* [資料を読み解く]
- a) 読解テキストのうち、「(3)システムソリューション」を含む語句から「グループを束ねるチームです。」までの部分を、一字一句変えずに書き写してください。
- b) 読解テキストによると、電力線のジョインターの育成で基礎的な研修を終えたのは何名で、いつからOJTに入っていますか。

* [読解テキスト]

次に、都市インフラについてです。売上の計画は総じて堅調です。一方、利益面では700MHzテレビ受信対策工事の減少等があり、前年同期比でかなり減っています。ただし、下期には利益率の見込めるデータセンターの大型案件の完成も期待できますし、工事の進捗管理を確実に行うことで、通期計画の達成を目指したいと思っています。

また、今後成長が期待できるエネルギー分野への準備をずっと進めていますし、シールドマシンを使った高難度土木工事の実施なども進めています。あわせて、ジョインターの育成も精力的に進めていますので、中期的な事業の成長を見据えた取り組みも並行して進めているとご理解いただけますと幸いです。

(2)都市インフラ(ビジネスユニット別内訳)

スライドには、ビジネスユニットごとの売上の詳細を記載しています。スライド中央の公共基盤については、残念ながら競争が厳しく、思っていたほど上期に受注できませんでした。鉄道も徐々に新型コロナウイルスの影響から解放されてきていると見ていますが、まだ少し遅れがあると思います。一方、スライド左側の電気、環境、再エネなどのエネルギーは着実に成長していると見ています。

(2)都市インフラ(エネルギー)

また、洋上風力の発電事業に参画するために、電力線のジョインターを育成しています。こちらは業務提携している昭和電線ホールディングスさまと、新たに加わったリョウセイさまの協力を得ながら、取り組みを進めています。

現在、10名強が基礎的な研修を終了し、10月からOJTに入っています。現場経験を踏みながら、独り立ちしていけるように鋭意進めているところです。全国的に見ても、電力系の技術者が不足気味だという話もありますので、ジョインターの育成を核にしながら進めていきたいと思っています。

(3)システムソリューション

システムソリューションについてです。売上高はおおむね計画どおり順調に伸長しています。一方、利益面は冒頭でご説明したとおり、不採算案件が発生したことや、グローバル事業における人件費や部材の高騰などがあり、進捗は若干遅れ気味ですが、着実に成長していると見ています。

また、組織再編として、中核会社を2つ作りました。1つ目はEDS(エクシオ・デジタルソリューションズ)で、こちらは主にソフトウェア開発の統合を主力とするチームです。2つ目はESM(エクシオ・システムマネジメント)で、こちらは保守運用を中核としてグループを束ねるチームです。

* [抽出データ]
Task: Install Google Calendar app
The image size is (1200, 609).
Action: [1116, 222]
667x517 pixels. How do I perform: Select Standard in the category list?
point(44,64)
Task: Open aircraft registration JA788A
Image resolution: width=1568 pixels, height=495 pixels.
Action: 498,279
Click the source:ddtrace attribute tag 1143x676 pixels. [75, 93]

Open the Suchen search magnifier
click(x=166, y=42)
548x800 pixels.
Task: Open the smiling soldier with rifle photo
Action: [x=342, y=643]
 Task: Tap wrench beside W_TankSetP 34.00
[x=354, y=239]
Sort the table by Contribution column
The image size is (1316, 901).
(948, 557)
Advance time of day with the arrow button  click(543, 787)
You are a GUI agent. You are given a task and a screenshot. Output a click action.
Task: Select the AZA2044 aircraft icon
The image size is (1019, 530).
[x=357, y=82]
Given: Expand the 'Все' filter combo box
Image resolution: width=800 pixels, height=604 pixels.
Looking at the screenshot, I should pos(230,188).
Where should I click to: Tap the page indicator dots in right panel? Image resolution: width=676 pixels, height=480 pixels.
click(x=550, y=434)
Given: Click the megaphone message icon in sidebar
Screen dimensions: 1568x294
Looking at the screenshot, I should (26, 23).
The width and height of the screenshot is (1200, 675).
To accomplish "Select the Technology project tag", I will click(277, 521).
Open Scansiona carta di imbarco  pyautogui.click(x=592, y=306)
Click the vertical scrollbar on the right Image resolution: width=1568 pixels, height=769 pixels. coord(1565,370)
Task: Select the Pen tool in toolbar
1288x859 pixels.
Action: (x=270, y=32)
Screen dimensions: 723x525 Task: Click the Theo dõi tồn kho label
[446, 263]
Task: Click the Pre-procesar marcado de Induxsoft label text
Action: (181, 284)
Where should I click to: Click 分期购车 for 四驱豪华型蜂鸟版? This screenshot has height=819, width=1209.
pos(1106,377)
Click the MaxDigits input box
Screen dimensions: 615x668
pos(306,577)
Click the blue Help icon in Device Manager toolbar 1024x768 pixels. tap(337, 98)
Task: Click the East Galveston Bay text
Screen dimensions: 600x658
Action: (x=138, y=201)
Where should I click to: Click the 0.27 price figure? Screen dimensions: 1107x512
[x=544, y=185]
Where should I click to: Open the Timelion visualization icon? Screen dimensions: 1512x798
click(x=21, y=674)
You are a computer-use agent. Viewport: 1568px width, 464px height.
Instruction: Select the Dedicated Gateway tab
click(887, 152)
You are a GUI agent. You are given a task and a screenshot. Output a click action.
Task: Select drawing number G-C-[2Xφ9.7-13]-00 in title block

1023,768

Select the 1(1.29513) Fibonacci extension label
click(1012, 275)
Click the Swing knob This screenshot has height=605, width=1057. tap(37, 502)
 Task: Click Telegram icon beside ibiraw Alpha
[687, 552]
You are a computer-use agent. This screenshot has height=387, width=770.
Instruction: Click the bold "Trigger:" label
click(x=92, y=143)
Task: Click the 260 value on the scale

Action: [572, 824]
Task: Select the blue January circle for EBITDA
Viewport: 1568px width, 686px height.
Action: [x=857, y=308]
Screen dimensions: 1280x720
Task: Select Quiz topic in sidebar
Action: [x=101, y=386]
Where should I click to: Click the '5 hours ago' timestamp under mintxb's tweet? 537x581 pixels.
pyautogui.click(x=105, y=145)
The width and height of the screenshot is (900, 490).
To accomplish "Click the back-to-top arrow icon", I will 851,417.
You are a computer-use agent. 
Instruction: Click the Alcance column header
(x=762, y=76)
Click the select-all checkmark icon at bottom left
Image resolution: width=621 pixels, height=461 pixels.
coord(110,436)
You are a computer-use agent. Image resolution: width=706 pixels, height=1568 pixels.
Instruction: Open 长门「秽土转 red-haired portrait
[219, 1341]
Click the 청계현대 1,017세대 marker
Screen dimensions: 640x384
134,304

* [演習の結果]
- a)
(3)システムソリューション

システムソリューションについてです。売上高はおおむね計画どおり順調に伸長しています。一方、利益面は冒頭でご説明したとおり、不採算案件が発生したことや、グローバル事業における人件費や部材の高騰などがあり、進捗は若干遅れ気味ですが、着実に成長していると見ています。

また、組織再編として、中核会社を2つ作りました。1つ目はEDS(エクシオ・デジタルソリューションズ)で、こちらは主にソフトウェア開発の統合を主力とするチームです。2つ目はESM(エクシオ・システムマネジメント)で、こちらは保守運用を中核としてグループを束ねるチームです。

- b) 10名強が基礎的な研修を終え、10月からOJTに入っています。